EXCERPTED DATA
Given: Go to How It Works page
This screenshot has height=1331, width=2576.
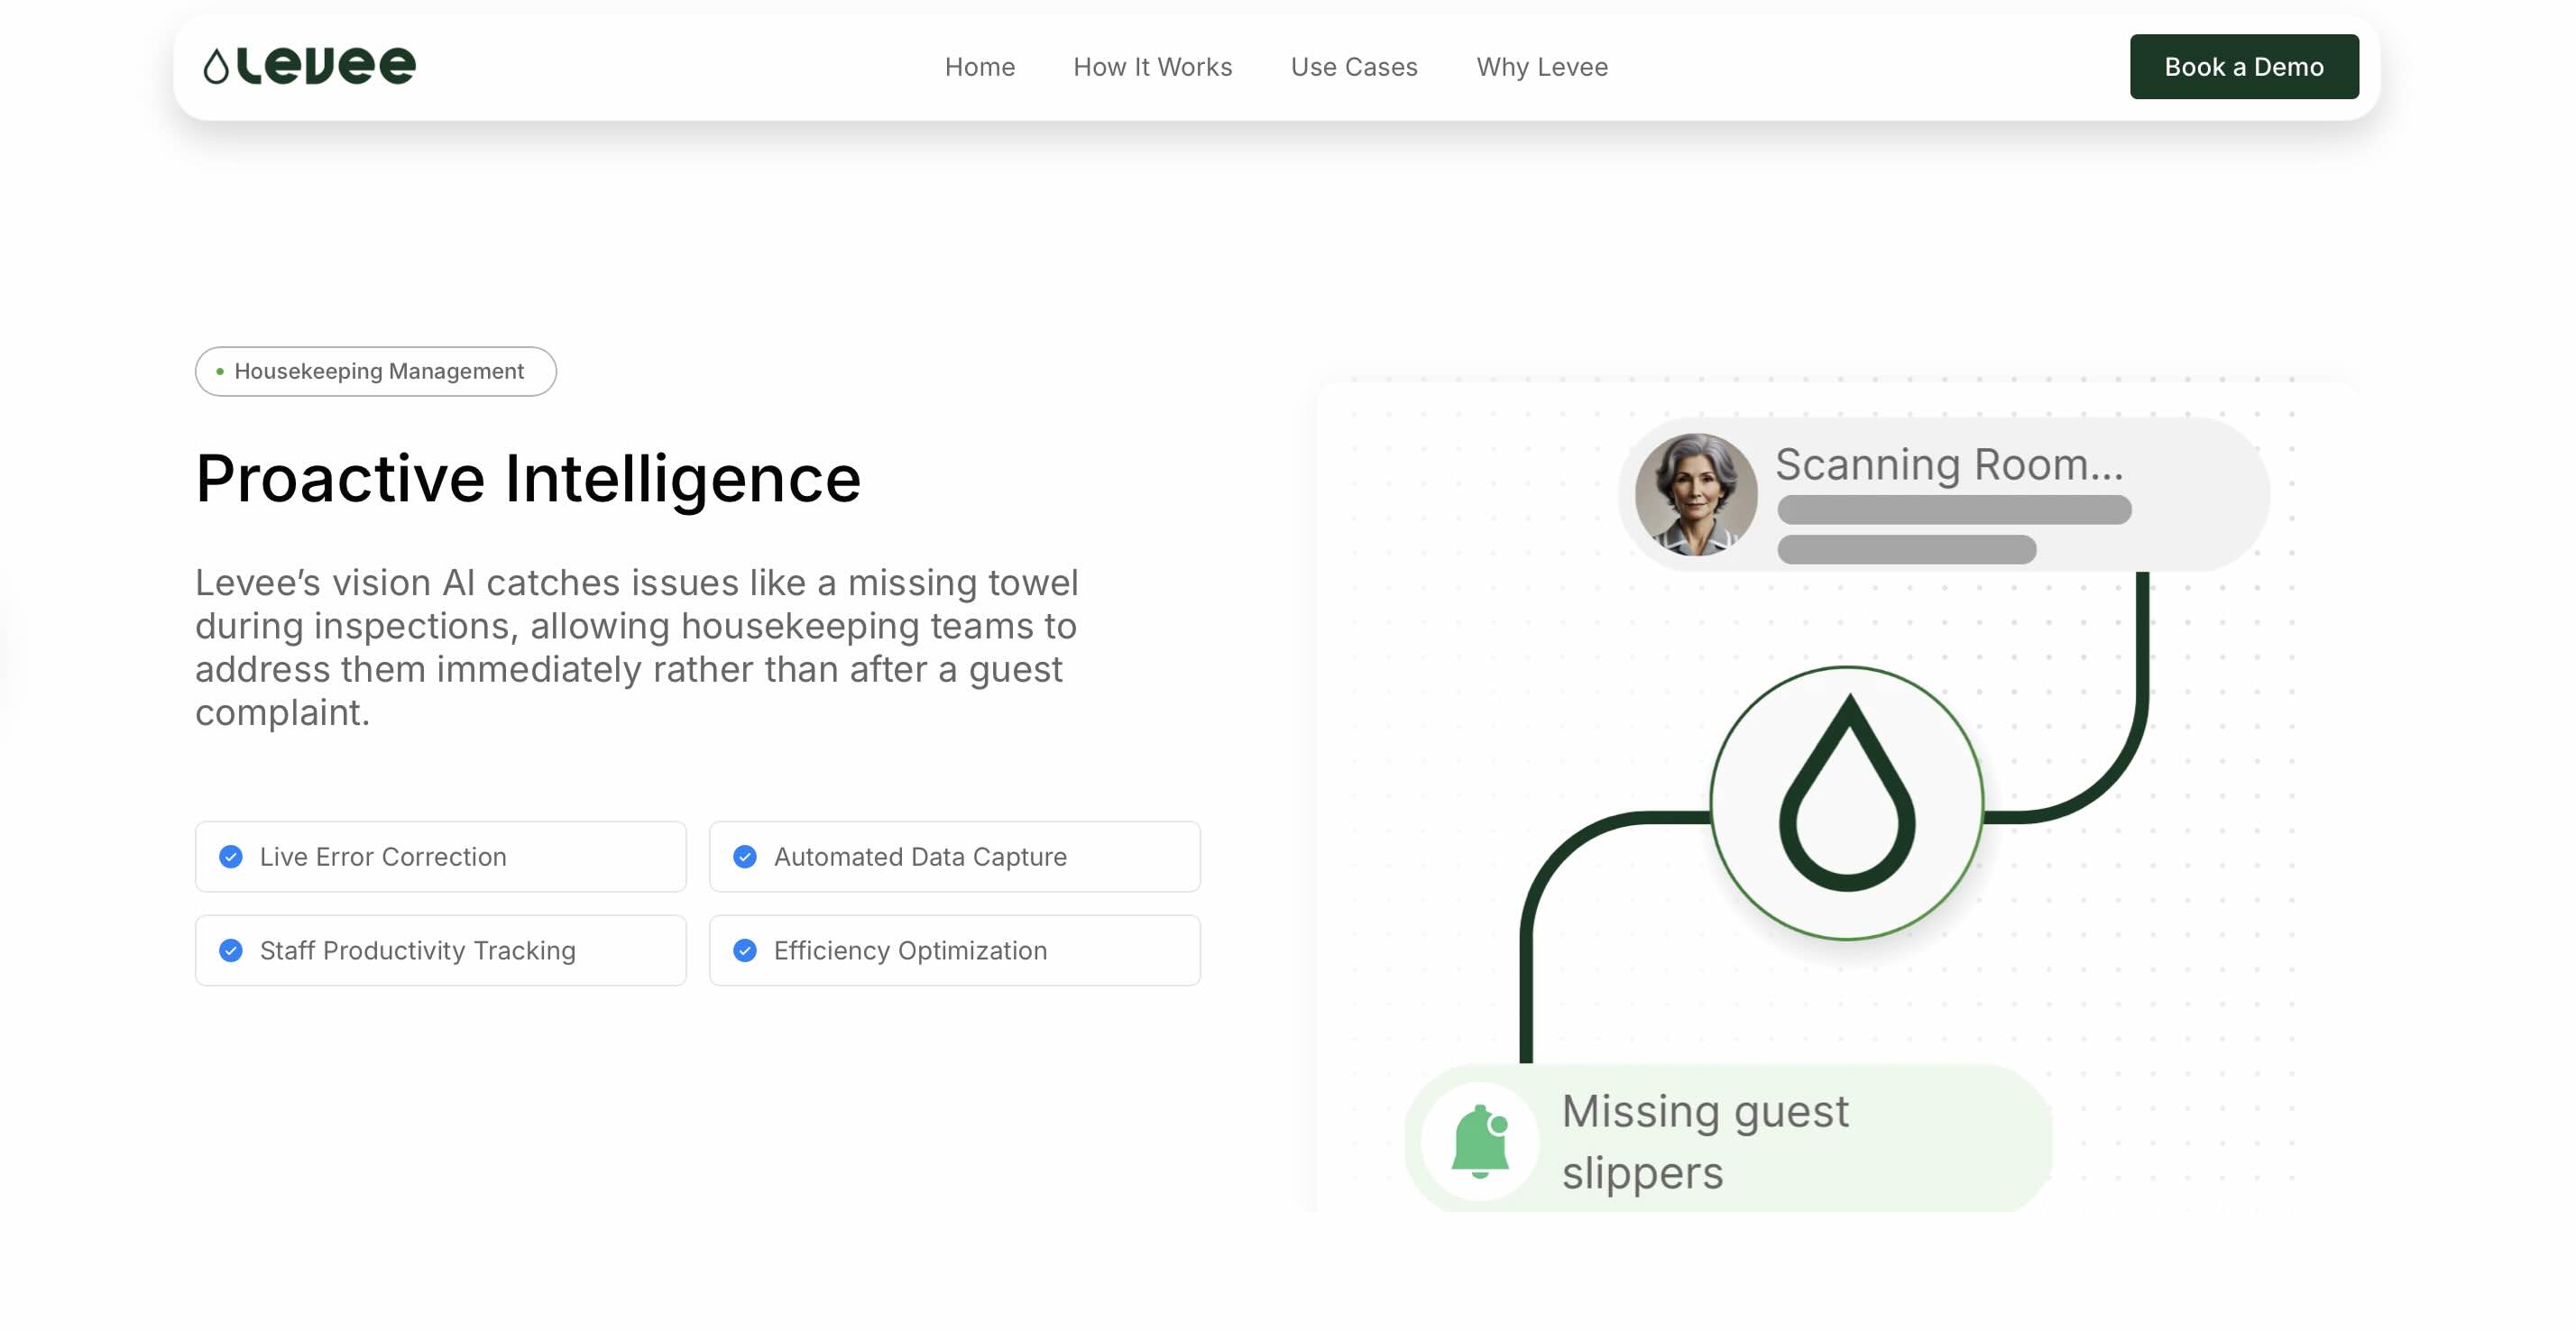Looking at the screenshot, I should tap(1152, 67).
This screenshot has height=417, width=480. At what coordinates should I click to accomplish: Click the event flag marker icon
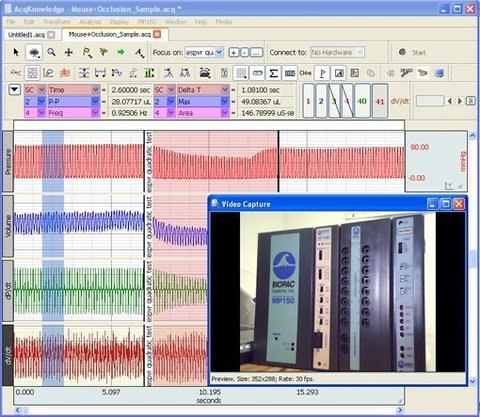[x=322, y=73]
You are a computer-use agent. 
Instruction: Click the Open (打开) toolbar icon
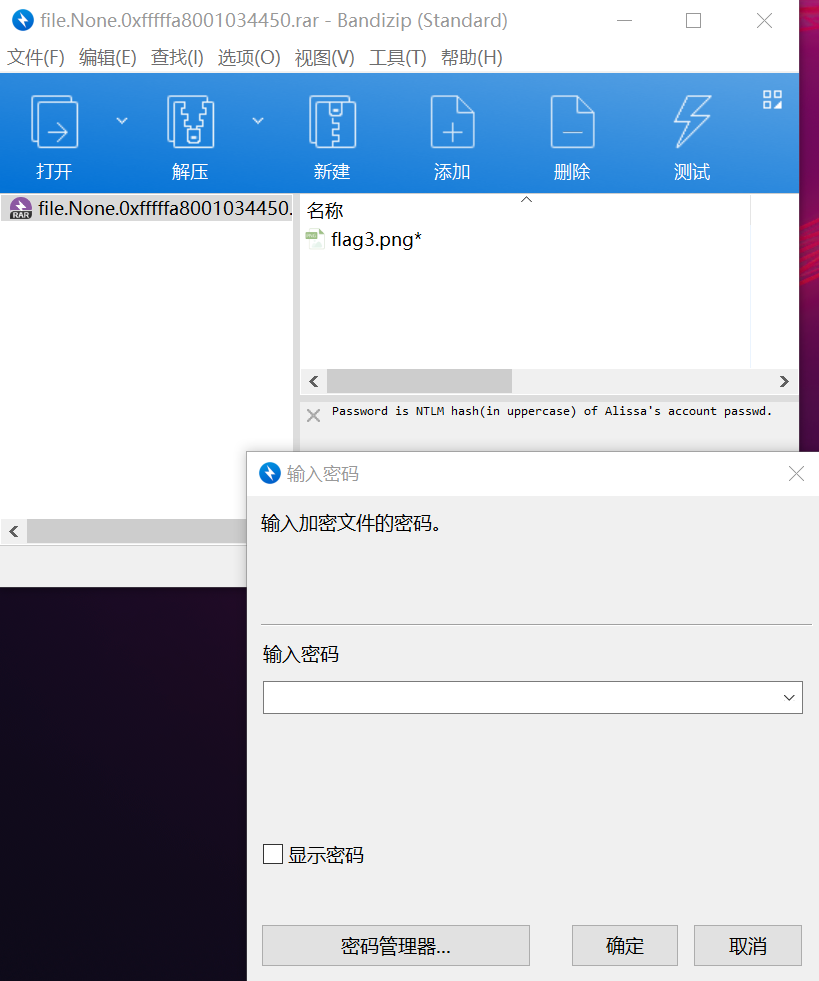(54, 124)
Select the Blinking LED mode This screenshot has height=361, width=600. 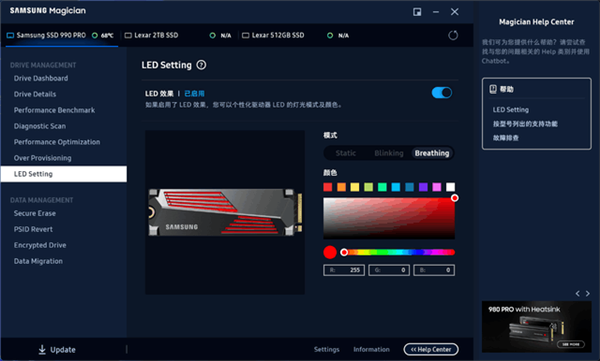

WHAT IS REQUIRED
Retype the line containing "This screenshot has height=417, width=480." and each line after it through the last line of the entries above, exactly, with no pictures and nothing else.

YOUR SOLUTION
This screenshot has height=417, width=480. At what coordinates should I click to accomplish: Click the event flag marker icon
[x=322, y=73]
You are a computer-use agent. 
Instruction: Click the Open (打开) toolbar icon
(54, 124)
Select the Blinking LED mode This screenshot has height=361, width=600. 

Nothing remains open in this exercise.